▶ Activity
Pull out every line with the word "will" from the entries below.
━━━ Source records
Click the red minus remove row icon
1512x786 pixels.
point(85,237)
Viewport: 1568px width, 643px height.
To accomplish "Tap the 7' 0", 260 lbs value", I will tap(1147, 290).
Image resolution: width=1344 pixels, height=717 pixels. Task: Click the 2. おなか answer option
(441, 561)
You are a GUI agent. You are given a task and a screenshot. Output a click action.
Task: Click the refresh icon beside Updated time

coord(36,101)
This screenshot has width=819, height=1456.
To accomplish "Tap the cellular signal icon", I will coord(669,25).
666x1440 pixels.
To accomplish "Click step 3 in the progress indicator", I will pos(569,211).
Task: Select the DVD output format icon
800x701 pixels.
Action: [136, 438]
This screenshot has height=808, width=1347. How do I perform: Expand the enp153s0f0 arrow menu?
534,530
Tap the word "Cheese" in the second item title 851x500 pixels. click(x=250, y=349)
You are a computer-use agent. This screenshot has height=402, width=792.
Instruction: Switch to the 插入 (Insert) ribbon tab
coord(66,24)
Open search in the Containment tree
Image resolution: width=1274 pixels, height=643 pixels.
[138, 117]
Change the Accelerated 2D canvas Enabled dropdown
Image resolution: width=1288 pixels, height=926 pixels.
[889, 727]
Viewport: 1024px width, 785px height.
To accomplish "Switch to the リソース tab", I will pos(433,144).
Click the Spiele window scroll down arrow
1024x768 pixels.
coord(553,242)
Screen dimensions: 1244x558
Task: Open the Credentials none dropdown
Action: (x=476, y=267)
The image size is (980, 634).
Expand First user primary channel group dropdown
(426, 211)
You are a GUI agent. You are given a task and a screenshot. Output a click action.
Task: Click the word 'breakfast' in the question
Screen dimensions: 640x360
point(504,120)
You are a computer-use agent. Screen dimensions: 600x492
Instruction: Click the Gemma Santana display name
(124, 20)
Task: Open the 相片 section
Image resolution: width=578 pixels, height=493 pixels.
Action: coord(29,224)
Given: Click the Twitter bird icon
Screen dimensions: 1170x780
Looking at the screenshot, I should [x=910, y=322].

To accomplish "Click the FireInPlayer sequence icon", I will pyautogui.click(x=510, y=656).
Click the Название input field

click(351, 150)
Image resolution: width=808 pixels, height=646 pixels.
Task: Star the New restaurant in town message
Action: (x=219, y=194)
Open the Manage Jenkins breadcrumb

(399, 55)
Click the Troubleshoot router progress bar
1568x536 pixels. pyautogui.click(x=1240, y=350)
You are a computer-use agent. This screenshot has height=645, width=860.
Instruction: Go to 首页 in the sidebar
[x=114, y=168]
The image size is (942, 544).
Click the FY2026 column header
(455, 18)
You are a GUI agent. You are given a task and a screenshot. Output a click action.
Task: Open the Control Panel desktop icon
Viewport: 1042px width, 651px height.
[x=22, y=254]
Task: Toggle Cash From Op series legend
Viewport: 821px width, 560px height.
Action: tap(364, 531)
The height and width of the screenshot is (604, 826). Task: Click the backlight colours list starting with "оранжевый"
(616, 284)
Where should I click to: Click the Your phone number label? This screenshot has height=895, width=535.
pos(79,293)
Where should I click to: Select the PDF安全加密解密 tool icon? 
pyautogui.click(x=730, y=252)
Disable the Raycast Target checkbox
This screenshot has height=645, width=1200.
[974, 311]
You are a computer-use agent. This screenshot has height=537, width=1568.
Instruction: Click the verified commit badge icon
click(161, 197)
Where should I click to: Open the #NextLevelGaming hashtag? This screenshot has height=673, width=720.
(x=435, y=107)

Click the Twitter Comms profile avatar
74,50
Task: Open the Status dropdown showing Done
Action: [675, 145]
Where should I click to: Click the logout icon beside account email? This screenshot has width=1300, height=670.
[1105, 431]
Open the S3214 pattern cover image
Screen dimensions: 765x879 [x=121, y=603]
━━━━━━
▶ The completed task
To accomplish "Tap the 7' 0", 260 lbs value", I will tap(1147, 290).
To accomplish "Tap the cellular signal icon", I will coord(669,25).
To accomplish "Click step 3 in the progress indicator", I will pos(569,211).
To accomplish "Switch to the リソース tab", I will pos(433,144).
To accomplish "Click the FireInPlayer sequence icon", I will pyautogui.click(x=510, y=656).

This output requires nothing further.